### PAGE

Buy art with confidence by attending private views. Private View: Buying Art as a Millennial Homeowner teaches you how to get invited and find great pieces.

If you’re a first time home buyer wondering what to hang on your walls, Private View: Buying Art as a Millennial Homeowner shows you the best steps to take when looking for great, affordable paintings.

Below we’ve attached two videos taking you to private views of art exhibitions – giving you some of the atmosphere and a over view of what to expect if you’ve never been.

Private Views are where you can see paintings and sculptures presented at their best, well lit in perfect frames if need be and with much of the background information you’ll need.

The Private View is a marketing Exercise

And it’s where you can discuss what you see with experts and with fellow browsers and shoppers, getting their opinions and exchange information.

Indeed, you may even get a glass of wine or champagne while you study the paintings and chat to fellow guests.

Experts and gallery owners are more than keen to answer all your questions and the artist is most likely to be there too. And they’d welcome the opportunity to discuss their work with you – and potentially sell you a piece.

But Private Views can also be intimidating places to be – particularly if you are at the start of the art learning curve and don’t know anybody there.

### DATA
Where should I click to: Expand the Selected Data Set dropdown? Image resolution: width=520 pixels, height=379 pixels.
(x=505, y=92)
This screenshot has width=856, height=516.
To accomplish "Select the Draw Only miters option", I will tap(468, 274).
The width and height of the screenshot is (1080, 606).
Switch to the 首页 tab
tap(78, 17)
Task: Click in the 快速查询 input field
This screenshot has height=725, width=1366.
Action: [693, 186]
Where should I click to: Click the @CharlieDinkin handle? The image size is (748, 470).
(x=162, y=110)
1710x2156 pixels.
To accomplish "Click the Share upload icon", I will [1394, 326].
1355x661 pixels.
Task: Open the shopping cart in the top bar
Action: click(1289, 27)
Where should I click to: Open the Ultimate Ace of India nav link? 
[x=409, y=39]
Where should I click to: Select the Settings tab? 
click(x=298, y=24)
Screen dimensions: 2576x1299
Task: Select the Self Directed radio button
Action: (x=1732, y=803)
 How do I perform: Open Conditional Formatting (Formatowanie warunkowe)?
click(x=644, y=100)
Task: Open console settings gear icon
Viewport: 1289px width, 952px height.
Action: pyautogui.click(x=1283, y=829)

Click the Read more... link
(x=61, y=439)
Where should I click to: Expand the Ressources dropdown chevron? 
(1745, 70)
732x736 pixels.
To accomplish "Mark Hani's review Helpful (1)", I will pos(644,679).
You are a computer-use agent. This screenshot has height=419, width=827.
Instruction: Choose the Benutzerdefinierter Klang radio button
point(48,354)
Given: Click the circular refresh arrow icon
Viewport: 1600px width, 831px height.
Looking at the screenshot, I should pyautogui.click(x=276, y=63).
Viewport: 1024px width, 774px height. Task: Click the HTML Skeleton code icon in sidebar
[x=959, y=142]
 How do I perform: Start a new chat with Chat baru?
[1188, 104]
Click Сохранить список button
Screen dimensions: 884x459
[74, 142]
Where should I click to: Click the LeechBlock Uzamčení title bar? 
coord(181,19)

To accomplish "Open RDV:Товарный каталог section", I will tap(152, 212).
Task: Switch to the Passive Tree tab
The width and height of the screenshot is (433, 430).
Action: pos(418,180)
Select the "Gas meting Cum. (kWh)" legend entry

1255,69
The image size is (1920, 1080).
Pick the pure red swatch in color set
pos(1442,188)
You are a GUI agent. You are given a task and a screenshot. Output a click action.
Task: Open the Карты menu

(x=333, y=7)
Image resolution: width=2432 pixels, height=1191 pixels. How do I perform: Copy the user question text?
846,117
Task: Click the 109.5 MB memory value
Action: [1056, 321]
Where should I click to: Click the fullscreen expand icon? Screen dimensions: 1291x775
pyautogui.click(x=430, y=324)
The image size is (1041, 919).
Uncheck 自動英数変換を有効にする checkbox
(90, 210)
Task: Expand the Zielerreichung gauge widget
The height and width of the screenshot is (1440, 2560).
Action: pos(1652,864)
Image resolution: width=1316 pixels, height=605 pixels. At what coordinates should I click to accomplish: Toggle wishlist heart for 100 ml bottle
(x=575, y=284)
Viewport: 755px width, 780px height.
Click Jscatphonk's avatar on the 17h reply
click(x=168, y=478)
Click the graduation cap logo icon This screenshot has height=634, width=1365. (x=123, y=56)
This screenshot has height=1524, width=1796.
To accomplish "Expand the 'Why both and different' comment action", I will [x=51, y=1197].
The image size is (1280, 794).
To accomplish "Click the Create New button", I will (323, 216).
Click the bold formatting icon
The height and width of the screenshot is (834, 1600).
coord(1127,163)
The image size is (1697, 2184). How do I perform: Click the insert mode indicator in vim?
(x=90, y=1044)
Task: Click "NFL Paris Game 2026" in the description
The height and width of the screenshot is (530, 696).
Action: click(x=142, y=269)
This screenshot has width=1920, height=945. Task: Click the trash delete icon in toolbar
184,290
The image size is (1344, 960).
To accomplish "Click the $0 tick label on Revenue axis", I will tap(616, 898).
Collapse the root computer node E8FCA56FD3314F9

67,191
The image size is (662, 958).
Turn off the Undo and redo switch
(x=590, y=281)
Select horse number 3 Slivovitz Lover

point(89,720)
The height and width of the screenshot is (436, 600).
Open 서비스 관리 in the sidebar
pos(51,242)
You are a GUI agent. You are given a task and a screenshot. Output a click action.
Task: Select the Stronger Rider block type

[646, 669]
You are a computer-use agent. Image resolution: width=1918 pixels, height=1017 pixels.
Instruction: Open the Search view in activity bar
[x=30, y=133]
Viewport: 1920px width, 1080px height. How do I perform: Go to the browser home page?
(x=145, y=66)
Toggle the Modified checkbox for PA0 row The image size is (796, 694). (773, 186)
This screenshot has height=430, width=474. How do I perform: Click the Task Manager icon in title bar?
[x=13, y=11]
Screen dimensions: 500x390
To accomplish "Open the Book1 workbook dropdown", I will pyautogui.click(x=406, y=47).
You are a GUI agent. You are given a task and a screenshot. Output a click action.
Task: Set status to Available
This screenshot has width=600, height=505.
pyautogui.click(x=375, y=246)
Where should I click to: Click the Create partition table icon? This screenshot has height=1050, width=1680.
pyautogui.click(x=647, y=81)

### REQUIRED WORK
A: In the article on private views, starting with "The Private View" and going on through "you a piece.", write that part out again with "champagne" replaced by "sparkling water".
B: Based on the article on private views, does each statement agree with it? (i) The page includes three videos of private views. (ii) Guests may be offered a drink while they look at the paintings. (iii) The artist is likely to attend.
C: Continue the article on private views, picking up after its final sentence.

### WRITTEN ANSWERS
A:
The Private View is a marketing Exercise

And it’s where you can discuss what you see with experts and with fellow browsers and shoppers, getting their opinions and exchange information.

Indeed, you may even get a glass of wine or sparkling water while you study the paintings and chat to fellow guests.

Experts and gallery owners are more than keen to answer all your questions and the artist is most likely to be there too. And they’d welcome the opportunity to discuss their work with you – and potentially sell you a piece.

B:
(i) No: "we’ve attached two videos taking you to private views of art exhibitions"
(ii) Yes: "you may even get a glass of wine or champagne while you study the paintings"
(iii) Yes: "the artist is most likely to be there too"

C:
The good news everybody else will think so too or once thought the same. Turn it to your advantage, push yourself to speak to others and things will flow from there. It is a hurdle waiting to be overcome.

The Private View and Buying Pieces

There are numerous benefits to attending Private Views: for one, artists are given an automatic seal of approval having been accepted by a gallery and the greater the reputation of the gallery, the smarter the purchase could be.

But there are draw backs too. Gallery space is not cheap, the back up service an artist gets from staff and the Private View plus marketing is all costly too.

Those costs are added to the price of the work of art. Galleries take a considerable cut from the sale price – sometimes less than 50% goes to the artist.

Still, artists are eager to add gallery names and exhibitions to their CVs – it adds value to them as artists and to their paintings, which also benefits the end consumer when he or she comes to resell. It looks much like a win win situation.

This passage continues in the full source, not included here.